Artık her şeyi belli yapı ve kurumlara uygulama zamanı gelmiştir. Bunun için ya lider olarak ortaya çıkarız ya da yeni anlayışı doğru şekilde yansıtacak liderler aramamız gerekmektedir. İşte o zaman dönüşümün bir yeni noktasına geliriz ve Oğlak’ta kış gündönümü olur. Sabian sembolü “Kabileler topluluğundan güç talep eden Kızılderili Şefi”. Yani değişimi uygulayacak, yayacak, yeni stratejiler geliştirecek bir döngü başlamıştır. Bununla birlikte günler de uzamaya başlar.

Şimdi, biliyoruz ki güneşin derecesi her yaz ve kış gündönümünde aynıdır. Ama enerji her yıl başka bir durumu, bir ana temayı işaret etmektedir. Peki, bu sene bu tema nedir? Bunun için diğer gökyüzü hareketlerine bakarız, güneşin ışığını nasıl yansıtıyorlar? Özellikle yaz gündönümünde ayın bulunduğu yer çok önemlidir, çünkü Yengeç’in yöneticisidir. Bu sene ayın bulunduğu sembol bize çok şey anlatırken büyük bir umut da veriyor:

“Okyanustan yükselen yeni kıta”

Arkadaşlar, bu sembol hakkında yorum yapmama bile gerek yok, değil mi? Bu, kriz döneminden sonra yükselen yeni potansiyeldir. Her şey olup bittiğinde, kaos ve karmaşa yaşanıp da tükendiğinde, artık düşünemediğinizde, eski tamamen dağılıp da onu toplayamadığınızda ne olur? Dane Rudhyar bunu çok güzel anlatıyor: “Zihin boşaltılıp ışık çağrıldığında, bilinç saflaşır. Bilinç, tüm bağlantılardan ve bulaştırılmış lekelerden (düşünce kalıplarından) özgürleştiğinde, olasılıkların sonsuz okyanusunda yeni bir hayat yükselir. Burası bakir alandır. Bu alan, ne için kullanılacak?”

Dane Rudhyar’ın sorusunun cevabını henüz bilmiyoruz. Birkaç ipucu elimizde var ama her şey bizim elimizde. Ne yapmayı seçeceğiz? Biz eski dünyalılar Amerika’yı ya da Avustralya’yı keşfettiğimizde neler yapabilirdik ve ne yaptık? (O yapmış olduklarımızı bir daha yapmayalım 🙂 )

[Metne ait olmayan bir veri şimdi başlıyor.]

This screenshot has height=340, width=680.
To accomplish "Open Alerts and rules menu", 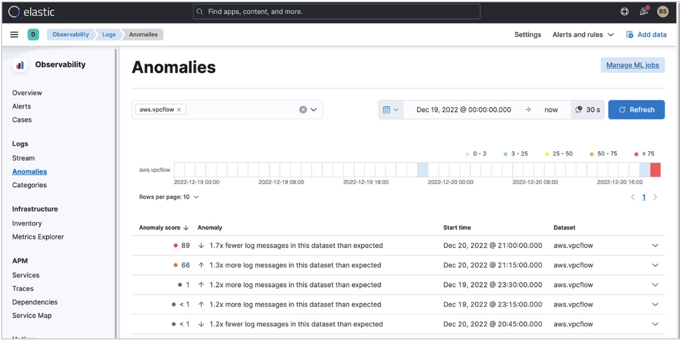I will [x=583, y=34].
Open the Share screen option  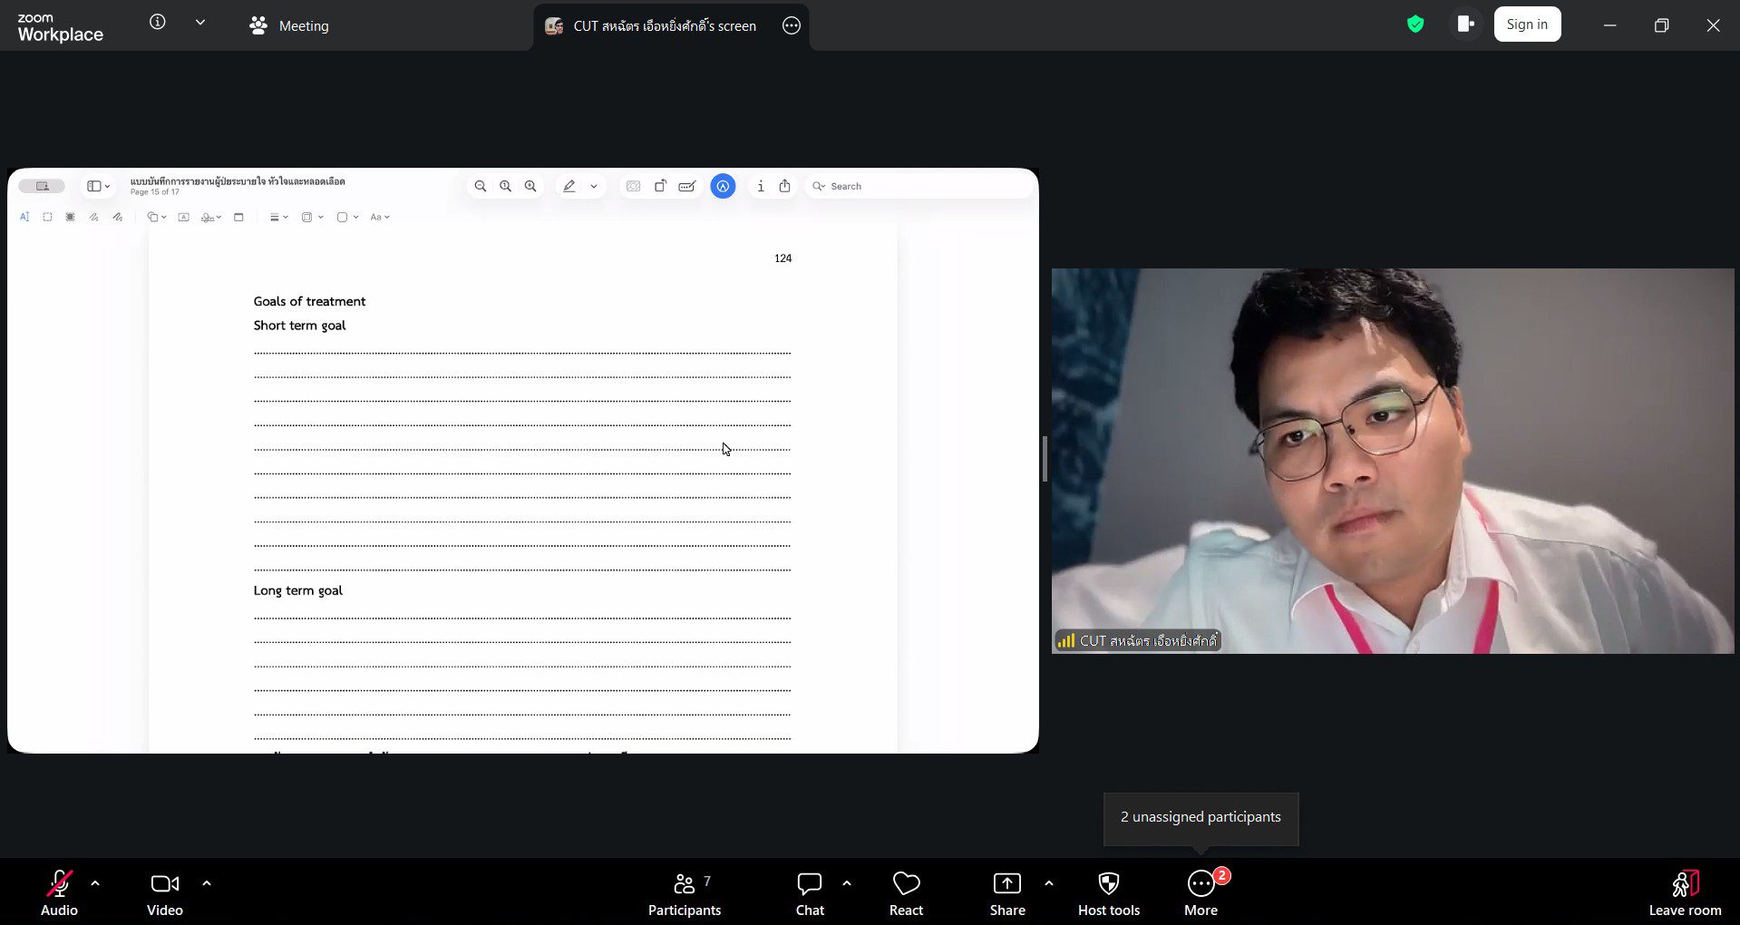1006,893
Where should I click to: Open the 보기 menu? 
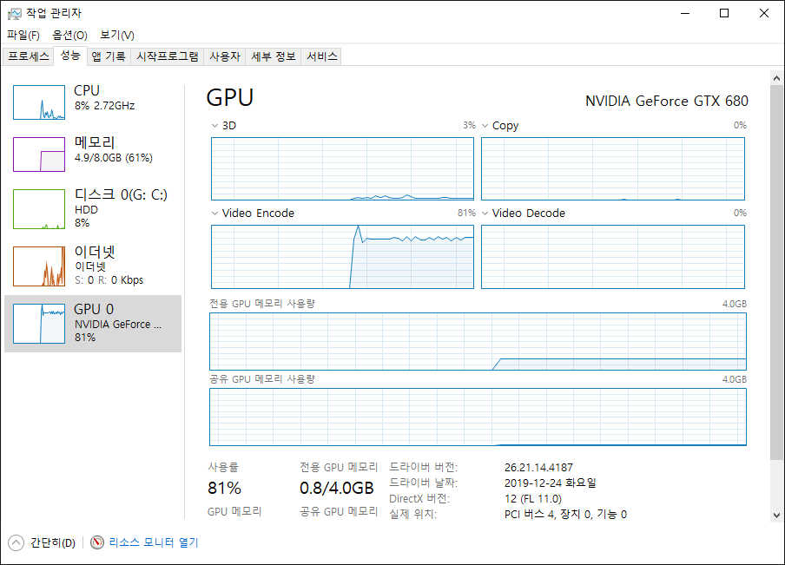(115, 36)
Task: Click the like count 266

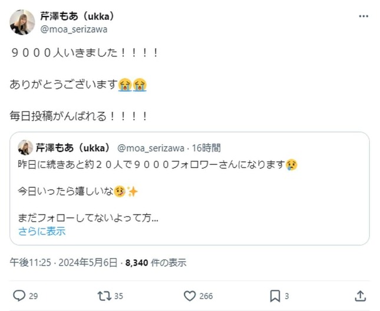Action: 206,296
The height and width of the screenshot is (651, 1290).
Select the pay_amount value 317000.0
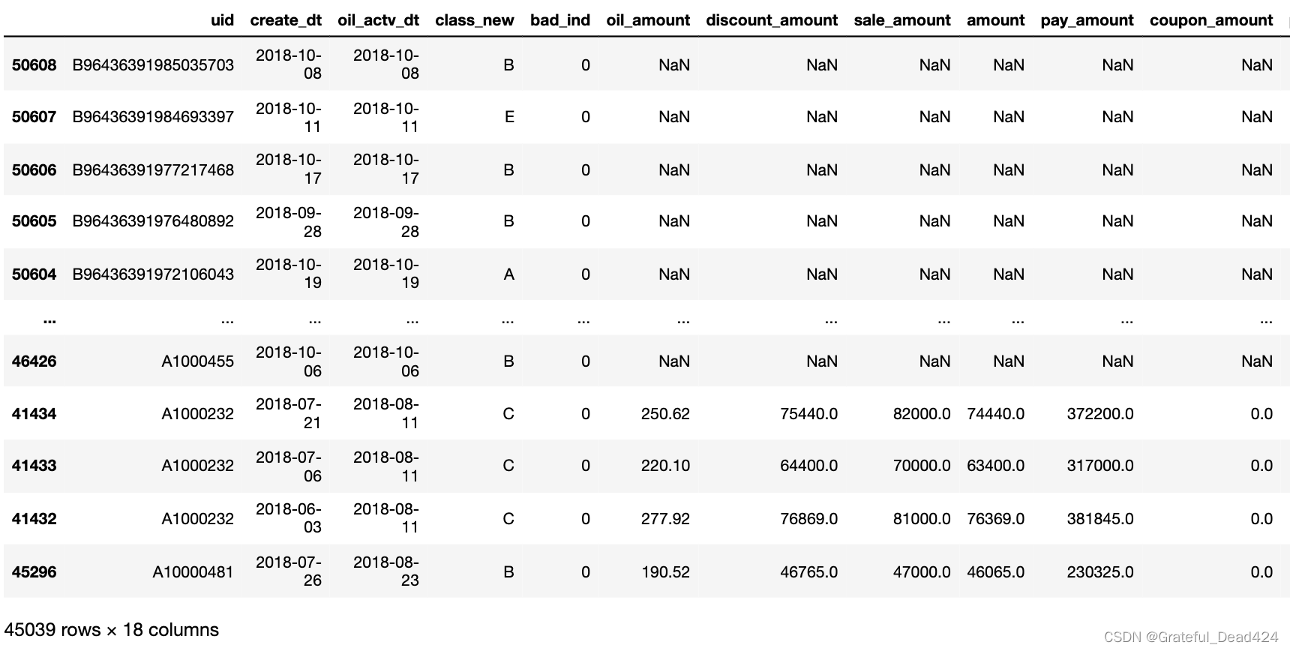click(1100, 466)
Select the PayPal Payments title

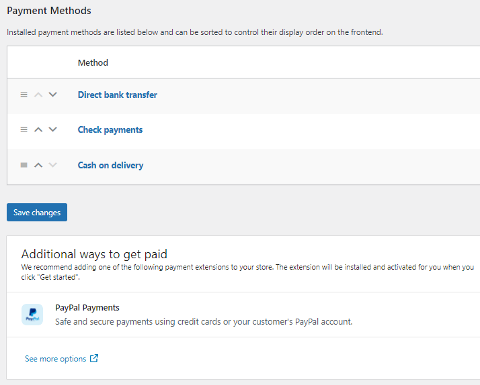(87, 308)

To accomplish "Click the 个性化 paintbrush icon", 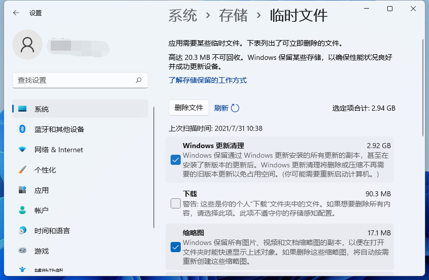I will point(22,170).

Burada sonsuz potansiyelden ve yepyeni yaşam şekillerinden bahsediliyor. Hayatlarımızda yepyeni bir evreye giriyoruz. Belki yepyeni bir ilişki, belki yepyeni bir şehir ya da ülkeye taşınmak, belki yeni bir iş ya da okul… Orada ne yapacaksanız, çok dikkatli seçmelisiniz çünkü bu muazzam potansiyeli en iyi şekilde kullanmayı istediğinize eminim. Bu sembol sadece umutlarımızı anlatmıyor. Umutlarımızın gerçekleştiğini bize teyit ediyor.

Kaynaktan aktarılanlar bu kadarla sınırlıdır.